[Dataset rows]
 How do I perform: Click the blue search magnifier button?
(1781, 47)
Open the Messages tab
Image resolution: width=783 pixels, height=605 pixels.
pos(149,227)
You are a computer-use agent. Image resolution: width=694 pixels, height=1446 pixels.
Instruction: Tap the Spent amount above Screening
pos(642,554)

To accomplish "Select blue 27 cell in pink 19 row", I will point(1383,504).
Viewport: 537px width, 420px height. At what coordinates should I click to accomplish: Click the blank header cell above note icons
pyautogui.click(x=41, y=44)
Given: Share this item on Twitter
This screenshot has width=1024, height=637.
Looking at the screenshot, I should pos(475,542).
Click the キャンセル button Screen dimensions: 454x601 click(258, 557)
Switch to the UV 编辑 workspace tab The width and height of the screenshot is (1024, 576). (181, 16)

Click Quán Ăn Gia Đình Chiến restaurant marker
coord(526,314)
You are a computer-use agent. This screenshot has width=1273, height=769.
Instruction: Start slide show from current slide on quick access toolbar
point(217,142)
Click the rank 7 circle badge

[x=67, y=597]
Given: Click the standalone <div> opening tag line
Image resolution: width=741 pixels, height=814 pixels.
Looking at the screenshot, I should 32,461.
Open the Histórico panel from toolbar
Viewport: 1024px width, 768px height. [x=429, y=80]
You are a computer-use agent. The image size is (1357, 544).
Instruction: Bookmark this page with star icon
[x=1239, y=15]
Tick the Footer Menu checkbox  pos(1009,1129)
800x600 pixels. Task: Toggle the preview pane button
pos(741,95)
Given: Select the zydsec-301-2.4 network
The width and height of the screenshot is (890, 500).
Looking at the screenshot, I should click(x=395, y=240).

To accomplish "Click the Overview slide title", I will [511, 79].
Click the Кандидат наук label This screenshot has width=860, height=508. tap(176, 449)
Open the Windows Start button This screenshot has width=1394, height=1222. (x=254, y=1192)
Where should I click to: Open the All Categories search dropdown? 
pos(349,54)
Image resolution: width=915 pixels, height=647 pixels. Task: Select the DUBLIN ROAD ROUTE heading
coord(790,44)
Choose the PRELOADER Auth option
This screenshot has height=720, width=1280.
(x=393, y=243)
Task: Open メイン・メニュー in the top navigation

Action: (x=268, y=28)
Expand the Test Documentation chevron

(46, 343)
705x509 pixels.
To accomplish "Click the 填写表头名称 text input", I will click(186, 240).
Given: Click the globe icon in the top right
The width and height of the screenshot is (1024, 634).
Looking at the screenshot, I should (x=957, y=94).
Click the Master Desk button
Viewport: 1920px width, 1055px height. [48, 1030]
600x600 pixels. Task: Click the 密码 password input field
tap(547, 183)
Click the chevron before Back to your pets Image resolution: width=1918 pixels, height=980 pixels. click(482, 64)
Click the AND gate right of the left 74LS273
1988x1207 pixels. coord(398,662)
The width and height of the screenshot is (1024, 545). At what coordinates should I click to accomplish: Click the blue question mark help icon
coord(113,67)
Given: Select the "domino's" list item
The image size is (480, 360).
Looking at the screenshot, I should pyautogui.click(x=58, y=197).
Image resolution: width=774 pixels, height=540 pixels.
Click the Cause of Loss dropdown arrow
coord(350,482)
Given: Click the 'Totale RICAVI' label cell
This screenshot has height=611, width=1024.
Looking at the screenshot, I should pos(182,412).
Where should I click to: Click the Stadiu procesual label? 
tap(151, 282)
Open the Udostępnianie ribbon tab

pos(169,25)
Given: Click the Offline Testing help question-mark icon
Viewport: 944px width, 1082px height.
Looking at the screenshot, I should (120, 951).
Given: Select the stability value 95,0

Exercise brief — Can you swap "Instruction" for "Command" throughout the lines above and leave everything else as it is?

Full solution —
 How do I perform: Click the blue search magnifier button?
(1781, 47)
Open the Messages tab
Image resolution: width=783 pixels, height=605 pixels.
pos(149,227)
You are a computer-use agent. Image resolution: width=694 pixels, height=1446 pixels.
Command: Tap the Spent amount above Screening
pos(642,554)

To accomplish "Select blue 27 cell in pink 19 row", I will point(1383,504).
Viewport: 537px width, 420px height. At what coordinates should I click to accomplish: Click the blank header cell above note icons
pyautogui.click(x=41, y=44)
Given: Share this item on Twitter
This screenshot has width=1024, height=637.
Looking at the screenshot, I should pos(475,542).
Click the キャンセル button Screen dimensions: 454x601 click(258, 557)
Switch to the UV 编辑 workspace tab The width and height of the screenshot is (1024, 576). (181, 16)

Click Quán Ăn Gia Đình Chiến restaurant marker
coord(526,314)
You are a computer-use agent. This screenshot has width=1273, height=769.
Command: Start slide show from current slide on quick access toolbar
point(217,142)
Click the rank 7 circle badge

[x=67, y=597]
Given: Click the standalone <div> opening tag line
Image resolution: width=741 pixels, height=814 pixels.
Looking at the screenshot, I should 32,461.
Open the Histórico panel from toolbar
Viewport: 1024px width, 768px height. [x=429, y=80]
You are a computer-use agent. The image size is (1357, 544).
Command: Bookmark this page with star icon
[x=1239, y=15]
Tick the Footer Menu checkbox  pos(1009,1129)
800x600 pixels. Task: Toggle the preview pane button
pos(741,95)
Given: Select the zydsec-301-2.4 network
The width and height of the screenshot is (890, 500).
Looking at the screenshot, I should click(x=395, y=240).

To accomplish "Click the Overview slide title", I will [511, 79].
Click the Кандидат наук label This screenshot has width=860, height=508. tap(176, 449)
Open the Windows Start button This screenshot has width=1394, height=1222. (x=254, y=1192)
Where should I click to: Open the All Categories search dropdown? 
pos(349,54)
Image resolution: width=915 pixels, height=647 pixels. Task: Select the DUBLIN ROAD ROUTE heading
coord(790,44)
Choose the PRELOADER Auth option
This screenshot has height=720, width=1280.
(x=393, y=243)
Task: Open メイン・メニュー in the top navigation

Action: (x=268, y=28)
Expand the Test Documentation chevron

(46, 343)
705x509 pixels.
To accomplish "Click the 填写表头名称 text input", I will click(186, 240).
Given: Click the globe icon in the top right
The width and height of the screenshot is (1024, 634).
Looking at the screenshot, I should (x=957, y=94).
Click the Master Desk button
Viewport: 1920px width, 1055px height. [48, 1030]
600x600 pixels. Task: Click the 密码 password input field
tap(547, 183)
Click the chevron before Back to your pets Image resolution: width=1918 pixels, height=980 pixels. click(482, 64)
Click the AND gate right of the left 74LS273
1988x1207 pixels. coord(398,662)
The width and height of the screenshot is (1024, 545). At what coordinates should I click to accomplish: Click the blue question mark help icon
coord(113,67)
Given: Select the "domino's" list item
The image size is (480, 360).
Looking at the screenshot, I should pyautogui.click(x=58, y=197).
Image resolution: width=774 pixels, height=540 pixels.
Click the Cause of Loss dropdown arrow
coord(350,482)
Given: Click the 'Totale RICAVI' label cell
This screenshot has height=611, width=1024.
Looking at the screenshot, I should pos(182,412).
Where should I click to: Click the Stadiu procesual label? 
tap(151, 282)
Open the Udostępnianie ribbon tab

pos(169,25)
Given: Click the Offline Testing help question-mark icon
Viewport: 944px width, 1082px height.
Looking at the screenshot, I should (120, 951).
Given: Select the stability value 95,0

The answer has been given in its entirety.